**Problem to solve:** Give back the rows starting at the line that contains "At what coordinates" and ending at the last row, with "heading" changed to "title" and nothing else altered. Leave out the pictures.

— Start of Entries supplied —

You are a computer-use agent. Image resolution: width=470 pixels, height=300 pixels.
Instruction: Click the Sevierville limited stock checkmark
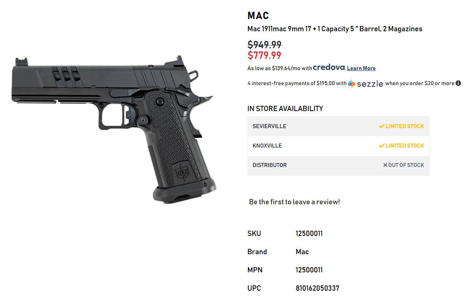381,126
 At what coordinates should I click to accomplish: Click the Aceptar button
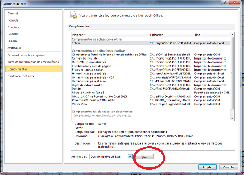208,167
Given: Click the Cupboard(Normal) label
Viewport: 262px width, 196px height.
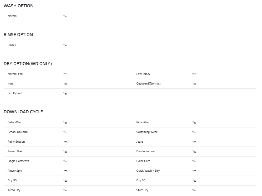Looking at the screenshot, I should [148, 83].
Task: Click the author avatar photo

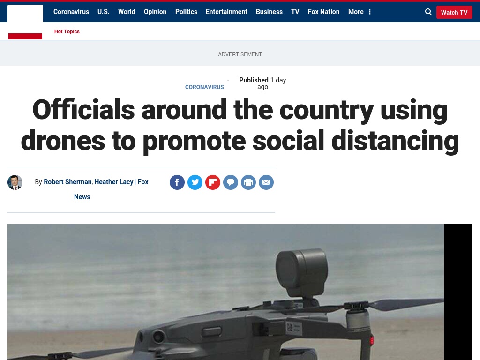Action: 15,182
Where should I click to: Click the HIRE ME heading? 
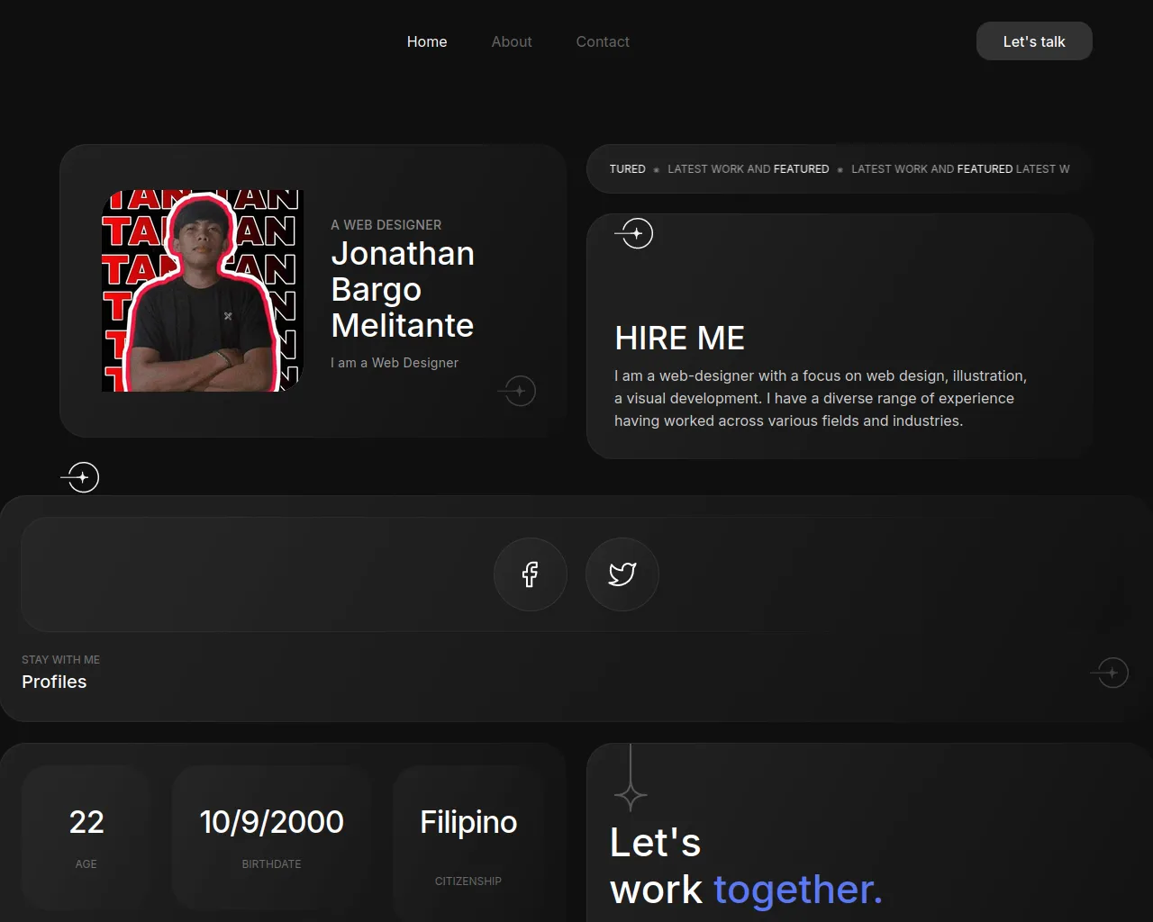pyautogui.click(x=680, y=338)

— End of Entries supplied —

**Worked answer:**
 At what coordinates should I click to accomplish: Click the Aceptar button
208,167
Given: Click the Cupboard(Normal) label
Viewport: 262px width, 196px height.
Looking at the screenshot, I should [148, 83].
Task: Click the author avatar photo

Action: 15,182
Where should I click to: Click the HIRE ME title? 
pyautogui.click(x=680, y=338)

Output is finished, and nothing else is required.